Your task:
Begin with the line containing "Mute the microphone in the sharing toolbar" and reproduce it and all later lines exactly, through the last line of the records. Add nothing else.

┏━━

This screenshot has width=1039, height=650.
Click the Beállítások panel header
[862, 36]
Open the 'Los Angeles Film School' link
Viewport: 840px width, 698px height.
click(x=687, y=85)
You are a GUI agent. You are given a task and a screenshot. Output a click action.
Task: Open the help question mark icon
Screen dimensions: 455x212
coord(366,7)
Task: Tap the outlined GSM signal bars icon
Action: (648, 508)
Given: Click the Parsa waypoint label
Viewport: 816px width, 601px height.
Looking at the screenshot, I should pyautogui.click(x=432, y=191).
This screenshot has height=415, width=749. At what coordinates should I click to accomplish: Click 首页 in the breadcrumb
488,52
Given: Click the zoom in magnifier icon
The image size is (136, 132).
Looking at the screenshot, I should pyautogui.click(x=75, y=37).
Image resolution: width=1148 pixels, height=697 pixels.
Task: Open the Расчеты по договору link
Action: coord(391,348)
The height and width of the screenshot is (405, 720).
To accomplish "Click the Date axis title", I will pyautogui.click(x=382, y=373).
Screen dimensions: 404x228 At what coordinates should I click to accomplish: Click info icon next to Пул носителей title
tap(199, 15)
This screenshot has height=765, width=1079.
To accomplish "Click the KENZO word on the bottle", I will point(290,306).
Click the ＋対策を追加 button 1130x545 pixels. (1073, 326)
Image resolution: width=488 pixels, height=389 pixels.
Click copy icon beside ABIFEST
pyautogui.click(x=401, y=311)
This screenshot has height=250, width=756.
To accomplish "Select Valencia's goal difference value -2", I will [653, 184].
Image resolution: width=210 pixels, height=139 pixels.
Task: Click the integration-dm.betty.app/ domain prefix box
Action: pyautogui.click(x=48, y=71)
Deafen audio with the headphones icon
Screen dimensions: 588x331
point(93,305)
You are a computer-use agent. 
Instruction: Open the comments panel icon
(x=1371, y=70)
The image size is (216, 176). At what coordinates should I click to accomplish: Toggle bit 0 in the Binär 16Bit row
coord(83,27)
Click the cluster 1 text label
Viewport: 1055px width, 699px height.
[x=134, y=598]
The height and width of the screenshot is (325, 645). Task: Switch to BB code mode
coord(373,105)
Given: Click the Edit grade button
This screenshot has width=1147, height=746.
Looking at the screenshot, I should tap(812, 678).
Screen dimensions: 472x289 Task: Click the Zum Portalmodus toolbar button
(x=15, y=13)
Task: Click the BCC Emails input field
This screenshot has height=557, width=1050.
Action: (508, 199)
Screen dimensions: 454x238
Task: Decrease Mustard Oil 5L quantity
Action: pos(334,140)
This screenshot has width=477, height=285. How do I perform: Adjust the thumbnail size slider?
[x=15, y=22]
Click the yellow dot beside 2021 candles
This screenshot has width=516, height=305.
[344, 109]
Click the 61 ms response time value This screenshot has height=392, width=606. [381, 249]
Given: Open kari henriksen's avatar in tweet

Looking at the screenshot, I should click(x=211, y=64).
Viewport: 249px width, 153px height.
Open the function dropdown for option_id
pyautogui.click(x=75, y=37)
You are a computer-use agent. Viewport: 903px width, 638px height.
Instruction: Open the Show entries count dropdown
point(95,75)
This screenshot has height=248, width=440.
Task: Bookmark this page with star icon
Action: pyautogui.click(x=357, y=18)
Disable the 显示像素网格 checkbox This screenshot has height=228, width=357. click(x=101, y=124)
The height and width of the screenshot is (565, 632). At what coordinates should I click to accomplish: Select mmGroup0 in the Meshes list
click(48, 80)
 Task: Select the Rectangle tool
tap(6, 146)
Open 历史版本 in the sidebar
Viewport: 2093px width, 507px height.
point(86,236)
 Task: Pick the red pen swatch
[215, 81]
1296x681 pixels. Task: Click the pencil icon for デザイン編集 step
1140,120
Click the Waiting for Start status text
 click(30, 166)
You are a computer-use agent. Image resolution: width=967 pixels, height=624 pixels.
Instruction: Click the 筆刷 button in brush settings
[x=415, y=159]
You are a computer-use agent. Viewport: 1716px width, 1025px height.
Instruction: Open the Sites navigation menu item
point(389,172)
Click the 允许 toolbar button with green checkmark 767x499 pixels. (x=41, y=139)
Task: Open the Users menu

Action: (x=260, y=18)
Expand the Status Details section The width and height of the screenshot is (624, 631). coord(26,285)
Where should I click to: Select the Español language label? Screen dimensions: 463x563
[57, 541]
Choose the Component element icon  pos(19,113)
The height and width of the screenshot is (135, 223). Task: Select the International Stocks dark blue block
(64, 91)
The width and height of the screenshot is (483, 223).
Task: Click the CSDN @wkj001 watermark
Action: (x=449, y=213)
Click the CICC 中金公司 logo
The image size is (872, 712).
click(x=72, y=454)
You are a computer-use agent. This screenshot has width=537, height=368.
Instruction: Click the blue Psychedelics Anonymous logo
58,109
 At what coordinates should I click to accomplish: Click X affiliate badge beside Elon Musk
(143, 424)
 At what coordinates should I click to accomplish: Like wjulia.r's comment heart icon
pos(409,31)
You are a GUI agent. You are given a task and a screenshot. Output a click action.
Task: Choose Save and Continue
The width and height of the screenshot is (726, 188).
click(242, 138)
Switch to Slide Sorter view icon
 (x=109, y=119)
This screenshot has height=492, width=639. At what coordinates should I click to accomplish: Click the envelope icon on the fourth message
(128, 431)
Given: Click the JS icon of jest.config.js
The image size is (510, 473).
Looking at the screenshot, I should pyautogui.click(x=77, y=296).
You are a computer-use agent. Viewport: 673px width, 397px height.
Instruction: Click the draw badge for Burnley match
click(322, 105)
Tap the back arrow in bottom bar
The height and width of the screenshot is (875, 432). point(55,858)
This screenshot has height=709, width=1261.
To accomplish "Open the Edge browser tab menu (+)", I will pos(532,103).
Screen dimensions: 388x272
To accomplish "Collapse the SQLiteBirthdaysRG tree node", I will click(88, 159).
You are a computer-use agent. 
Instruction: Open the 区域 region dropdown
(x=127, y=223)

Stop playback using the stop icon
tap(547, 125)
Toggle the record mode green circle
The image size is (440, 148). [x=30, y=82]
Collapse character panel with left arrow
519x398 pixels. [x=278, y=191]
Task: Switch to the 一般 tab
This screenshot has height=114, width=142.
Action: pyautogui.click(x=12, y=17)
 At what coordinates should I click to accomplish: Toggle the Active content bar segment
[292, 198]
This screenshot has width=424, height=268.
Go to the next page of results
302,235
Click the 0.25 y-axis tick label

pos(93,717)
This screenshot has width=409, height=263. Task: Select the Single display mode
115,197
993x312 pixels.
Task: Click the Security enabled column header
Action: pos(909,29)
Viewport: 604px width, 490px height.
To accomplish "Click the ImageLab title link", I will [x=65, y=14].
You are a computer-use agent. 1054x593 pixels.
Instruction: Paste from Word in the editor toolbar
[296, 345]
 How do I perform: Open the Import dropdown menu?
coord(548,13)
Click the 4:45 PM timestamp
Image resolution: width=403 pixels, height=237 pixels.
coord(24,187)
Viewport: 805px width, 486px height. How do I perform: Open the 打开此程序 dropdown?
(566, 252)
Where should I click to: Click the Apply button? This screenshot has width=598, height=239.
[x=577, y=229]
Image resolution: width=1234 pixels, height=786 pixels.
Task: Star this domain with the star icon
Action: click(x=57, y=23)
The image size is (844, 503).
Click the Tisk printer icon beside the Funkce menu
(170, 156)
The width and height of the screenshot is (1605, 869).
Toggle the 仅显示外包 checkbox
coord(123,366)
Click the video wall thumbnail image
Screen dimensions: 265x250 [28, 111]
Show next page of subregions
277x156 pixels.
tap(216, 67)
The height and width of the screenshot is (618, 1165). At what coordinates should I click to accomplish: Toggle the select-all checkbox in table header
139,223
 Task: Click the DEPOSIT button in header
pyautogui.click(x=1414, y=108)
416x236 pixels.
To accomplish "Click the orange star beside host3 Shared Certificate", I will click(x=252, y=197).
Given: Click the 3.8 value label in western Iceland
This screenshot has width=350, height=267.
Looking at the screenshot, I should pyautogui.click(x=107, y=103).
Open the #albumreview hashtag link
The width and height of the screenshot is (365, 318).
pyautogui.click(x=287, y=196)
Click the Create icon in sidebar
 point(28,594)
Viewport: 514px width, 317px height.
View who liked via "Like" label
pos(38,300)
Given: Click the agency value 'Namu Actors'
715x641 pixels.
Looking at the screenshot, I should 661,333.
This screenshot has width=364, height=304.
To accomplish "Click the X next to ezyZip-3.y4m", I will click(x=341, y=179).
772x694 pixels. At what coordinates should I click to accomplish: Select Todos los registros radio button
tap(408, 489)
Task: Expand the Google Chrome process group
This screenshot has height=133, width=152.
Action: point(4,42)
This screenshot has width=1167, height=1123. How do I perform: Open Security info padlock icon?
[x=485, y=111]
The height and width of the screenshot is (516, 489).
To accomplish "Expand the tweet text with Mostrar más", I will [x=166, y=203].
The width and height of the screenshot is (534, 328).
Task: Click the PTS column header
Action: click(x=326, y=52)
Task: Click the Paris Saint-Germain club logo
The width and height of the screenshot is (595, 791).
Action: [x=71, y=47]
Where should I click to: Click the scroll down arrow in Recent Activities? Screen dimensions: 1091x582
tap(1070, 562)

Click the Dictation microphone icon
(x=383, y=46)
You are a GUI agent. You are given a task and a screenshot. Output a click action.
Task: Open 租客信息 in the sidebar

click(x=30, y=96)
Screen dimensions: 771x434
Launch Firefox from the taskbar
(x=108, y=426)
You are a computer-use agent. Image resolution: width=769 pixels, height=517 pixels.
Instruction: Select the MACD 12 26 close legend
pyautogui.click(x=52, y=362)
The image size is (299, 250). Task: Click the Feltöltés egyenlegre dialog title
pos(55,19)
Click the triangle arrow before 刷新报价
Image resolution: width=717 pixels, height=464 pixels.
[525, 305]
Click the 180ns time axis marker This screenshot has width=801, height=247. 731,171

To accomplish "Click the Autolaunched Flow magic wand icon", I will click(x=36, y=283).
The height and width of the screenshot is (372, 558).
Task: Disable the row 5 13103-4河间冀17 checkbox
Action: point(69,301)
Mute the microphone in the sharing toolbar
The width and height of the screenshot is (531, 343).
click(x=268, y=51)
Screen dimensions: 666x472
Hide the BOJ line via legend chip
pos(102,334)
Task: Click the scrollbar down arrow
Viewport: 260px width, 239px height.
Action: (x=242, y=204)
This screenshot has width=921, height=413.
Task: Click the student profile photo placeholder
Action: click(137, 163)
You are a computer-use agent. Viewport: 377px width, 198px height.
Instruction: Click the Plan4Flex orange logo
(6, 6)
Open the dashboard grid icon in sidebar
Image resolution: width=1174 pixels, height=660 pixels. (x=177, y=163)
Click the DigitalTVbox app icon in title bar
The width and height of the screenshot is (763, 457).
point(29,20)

┗━━

Response to the task:
Mute the microphone in the sharing toolbar
The width and height of the screenshot is (531, 343).
click(x=268, y=51)
Screen dimensions: 666x472
Hide the BOJ line via legend chip
pos(102,334)
Task: Click the scrollbar down arrow
Viewport: 260px width, 239px height.
Action: (x=242, y=204)
This screenshot has width=921, height=413.
Task: Click the student profile photo placeholder
Action: click(137, 163)
You are a computer-use agent. Viewport: 377px width, 198px height.
Instruction: Click the Plan4Flex orange logo
(6, 6)
Open the dashboard grid icon in sidebar
Image resolution: width=1174 pixels, height=660 pixels. (x=177, y=163)
Click the DigitalTVbox app icon in title bar
The width and height of the screenshot is (763, 457).
point(29,20)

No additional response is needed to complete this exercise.